Le président du Conseil italien Silvio Berlusconi a appelé, samedi 9 avril 2011, la France à accepter un accord et à prendre en charge les réfugiés tunisiens arrivés sur l’île de Lampedusa, estimant que ceux-ci finiraient tôt ou tard par rejoindre le sol français, selon Associated Press.
«Je pense que la France doit se rendre compte que 80% de ces migrants disent vouloir rejoindre de la famille, des proches ou des amis en France», a-t-il déclaré lors d’une visite sur la petite île de Lampedusa.
Les autorités italiennes peuvent les maintenir dans des centres de détention pendant six mois, mais après ça «ils seront libres de partir et ils rejoindront automatiquement la France», a-t-il ajouté.
"Il Cavaliere" a annoncé, également, qu’à compter de lundi, deux vols seraient organisés chaque jour en provenance de Lampedusa pour rapatrier les nouveaux migrants illégaux en provenance de Tunisie.

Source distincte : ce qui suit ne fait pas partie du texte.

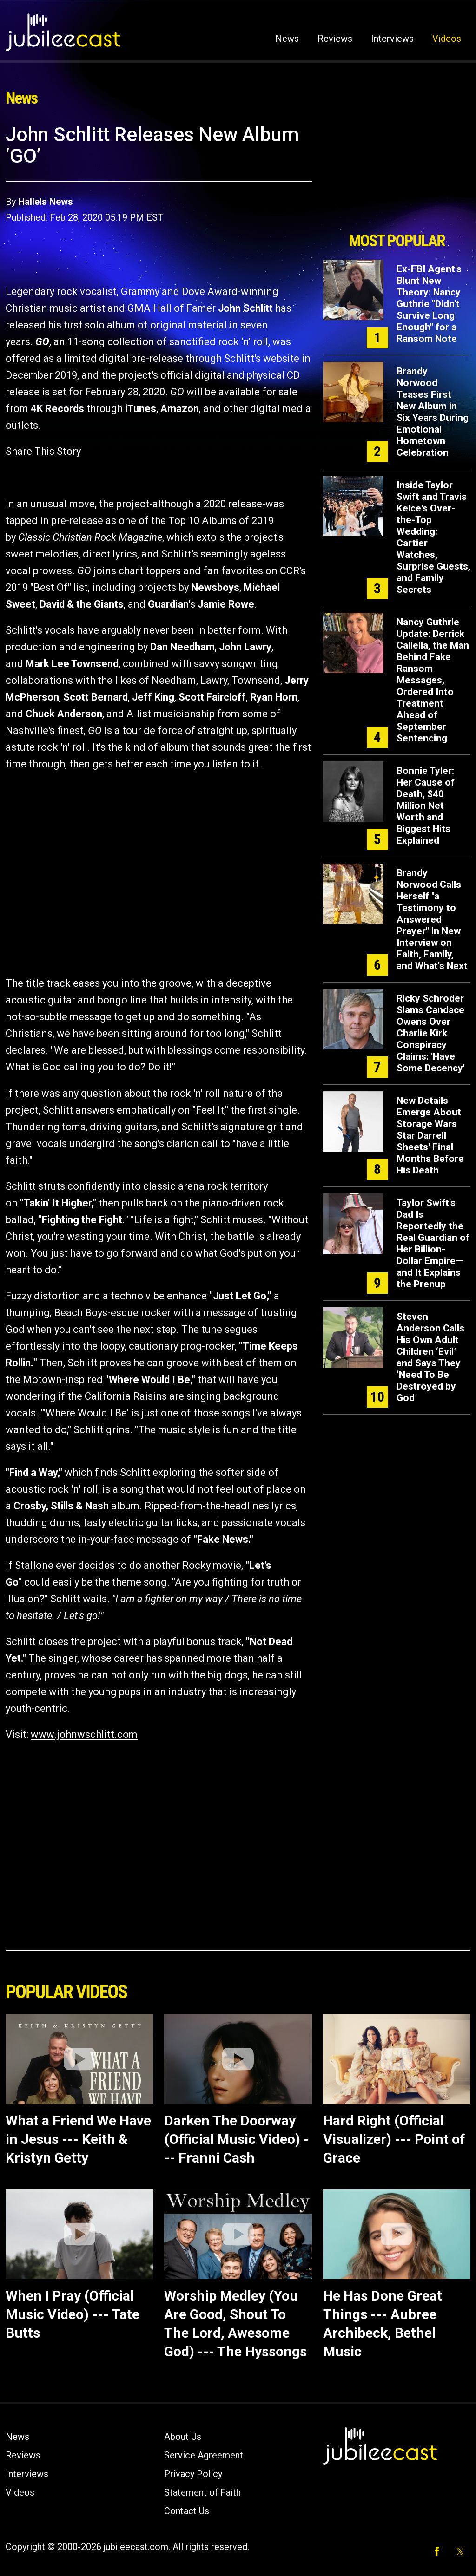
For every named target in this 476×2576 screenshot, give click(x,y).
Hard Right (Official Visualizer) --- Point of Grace (394, 2139)
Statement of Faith (202, 2492)
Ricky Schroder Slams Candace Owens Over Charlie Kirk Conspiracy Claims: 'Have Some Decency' (431, 1033)
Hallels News (45, 201)
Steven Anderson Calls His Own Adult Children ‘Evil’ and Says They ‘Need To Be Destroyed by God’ (430, 1357)
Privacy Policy (193, 2473)
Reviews (334, 38)
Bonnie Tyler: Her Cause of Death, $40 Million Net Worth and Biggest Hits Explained (426, 805)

«Nous comptons sur la dissuasion psychologique», a-t-il expliqué. «Quand ils sauront que tous les citoyens tunisiens sont immédiatement rapatriés, tous ceux qui ont l’intention de venir se demanderont si ça vaut la peine de dépenser plus de 1.000 euros et de courir le risque de traversées dangereuses», a-t-il ajouté.